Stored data

━━━━━━━━━━

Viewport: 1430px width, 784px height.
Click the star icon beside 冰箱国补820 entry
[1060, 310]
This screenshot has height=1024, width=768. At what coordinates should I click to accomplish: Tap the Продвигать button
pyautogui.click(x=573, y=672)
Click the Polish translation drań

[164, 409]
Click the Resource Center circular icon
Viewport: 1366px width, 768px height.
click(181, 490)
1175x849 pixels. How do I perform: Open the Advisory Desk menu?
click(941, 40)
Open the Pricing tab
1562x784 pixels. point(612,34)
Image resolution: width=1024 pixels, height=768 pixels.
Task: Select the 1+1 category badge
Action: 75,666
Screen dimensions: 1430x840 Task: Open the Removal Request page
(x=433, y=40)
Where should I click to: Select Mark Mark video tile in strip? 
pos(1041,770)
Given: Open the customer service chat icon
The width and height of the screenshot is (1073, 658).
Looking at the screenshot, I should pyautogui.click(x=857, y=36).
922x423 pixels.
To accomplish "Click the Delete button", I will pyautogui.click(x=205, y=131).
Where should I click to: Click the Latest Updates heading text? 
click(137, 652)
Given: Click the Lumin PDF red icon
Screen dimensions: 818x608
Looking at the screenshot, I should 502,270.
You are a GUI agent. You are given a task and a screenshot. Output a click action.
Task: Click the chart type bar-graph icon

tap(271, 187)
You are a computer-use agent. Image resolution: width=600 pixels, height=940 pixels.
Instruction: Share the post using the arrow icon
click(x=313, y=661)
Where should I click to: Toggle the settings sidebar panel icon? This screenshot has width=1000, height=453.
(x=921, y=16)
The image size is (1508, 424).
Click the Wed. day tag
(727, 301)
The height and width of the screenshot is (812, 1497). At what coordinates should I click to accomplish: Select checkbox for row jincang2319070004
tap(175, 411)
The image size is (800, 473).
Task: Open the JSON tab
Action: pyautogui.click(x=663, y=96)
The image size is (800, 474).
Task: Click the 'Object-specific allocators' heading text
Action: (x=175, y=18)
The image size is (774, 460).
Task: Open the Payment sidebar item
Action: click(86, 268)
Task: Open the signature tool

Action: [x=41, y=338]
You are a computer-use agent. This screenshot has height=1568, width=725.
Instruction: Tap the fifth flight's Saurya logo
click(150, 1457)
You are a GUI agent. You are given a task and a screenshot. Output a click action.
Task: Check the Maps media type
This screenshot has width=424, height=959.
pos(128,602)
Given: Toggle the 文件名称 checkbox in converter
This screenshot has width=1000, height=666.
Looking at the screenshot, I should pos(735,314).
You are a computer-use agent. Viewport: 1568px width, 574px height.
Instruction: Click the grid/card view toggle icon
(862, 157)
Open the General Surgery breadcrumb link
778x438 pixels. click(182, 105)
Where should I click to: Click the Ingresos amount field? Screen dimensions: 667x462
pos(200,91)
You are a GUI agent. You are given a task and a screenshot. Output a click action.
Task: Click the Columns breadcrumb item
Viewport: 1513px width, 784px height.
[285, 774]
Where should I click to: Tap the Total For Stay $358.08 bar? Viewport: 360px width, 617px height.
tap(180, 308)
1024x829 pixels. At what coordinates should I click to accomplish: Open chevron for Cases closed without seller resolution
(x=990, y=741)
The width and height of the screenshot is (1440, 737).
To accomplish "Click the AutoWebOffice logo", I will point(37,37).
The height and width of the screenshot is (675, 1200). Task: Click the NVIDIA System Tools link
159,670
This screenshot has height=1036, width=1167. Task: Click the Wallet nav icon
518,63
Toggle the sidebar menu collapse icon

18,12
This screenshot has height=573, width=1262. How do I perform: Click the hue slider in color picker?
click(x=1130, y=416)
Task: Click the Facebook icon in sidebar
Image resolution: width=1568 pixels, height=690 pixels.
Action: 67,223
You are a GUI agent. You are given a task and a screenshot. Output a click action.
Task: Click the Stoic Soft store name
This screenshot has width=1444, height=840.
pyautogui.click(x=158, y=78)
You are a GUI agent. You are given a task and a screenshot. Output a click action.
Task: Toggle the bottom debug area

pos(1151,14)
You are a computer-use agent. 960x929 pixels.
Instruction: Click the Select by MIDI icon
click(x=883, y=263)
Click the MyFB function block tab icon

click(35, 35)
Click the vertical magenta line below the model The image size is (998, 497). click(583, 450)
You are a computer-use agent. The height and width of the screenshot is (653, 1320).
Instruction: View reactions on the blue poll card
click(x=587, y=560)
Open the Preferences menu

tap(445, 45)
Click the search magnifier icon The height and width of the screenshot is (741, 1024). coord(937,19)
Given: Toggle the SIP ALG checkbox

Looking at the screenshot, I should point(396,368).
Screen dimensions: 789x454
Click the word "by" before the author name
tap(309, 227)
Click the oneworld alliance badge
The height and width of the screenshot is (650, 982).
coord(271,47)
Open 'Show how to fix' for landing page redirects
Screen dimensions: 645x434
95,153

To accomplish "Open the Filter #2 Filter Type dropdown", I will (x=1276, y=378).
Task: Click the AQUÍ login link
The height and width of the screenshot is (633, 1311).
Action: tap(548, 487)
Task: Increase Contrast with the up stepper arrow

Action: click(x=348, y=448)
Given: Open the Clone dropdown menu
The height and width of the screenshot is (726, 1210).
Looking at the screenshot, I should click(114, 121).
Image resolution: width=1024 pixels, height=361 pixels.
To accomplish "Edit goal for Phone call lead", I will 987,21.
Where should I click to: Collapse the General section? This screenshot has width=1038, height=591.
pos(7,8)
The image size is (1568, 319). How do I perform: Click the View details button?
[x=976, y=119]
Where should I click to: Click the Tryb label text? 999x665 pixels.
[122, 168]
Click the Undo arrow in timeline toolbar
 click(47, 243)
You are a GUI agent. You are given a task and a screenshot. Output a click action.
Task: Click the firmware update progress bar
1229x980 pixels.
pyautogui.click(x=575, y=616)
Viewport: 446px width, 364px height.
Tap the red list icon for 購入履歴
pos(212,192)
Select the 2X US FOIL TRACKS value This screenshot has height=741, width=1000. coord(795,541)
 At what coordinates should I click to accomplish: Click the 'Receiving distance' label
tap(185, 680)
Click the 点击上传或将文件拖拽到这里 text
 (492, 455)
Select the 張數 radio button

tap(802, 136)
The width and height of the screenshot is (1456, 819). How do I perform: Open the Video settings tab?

━━━━━━━━━━

**DESCRIPTION OF THE TASK:** Every line in the entries above that has the word "computer" should be identified and copied.

**ANSWER TO THE PROBLEM:**
You are a computer-use agent. Image resolution: width=600 pixels, height=940 pixels.
You are a computer-use agent. This screenshot has height=1568, width=725.
You are a computer-use agent. Viewport: 1568px width, 574px height.
You are a computer-use agent. 960x929 pixels.
You are a computer-use agent. The height and width of the screenshot is (653, 1320).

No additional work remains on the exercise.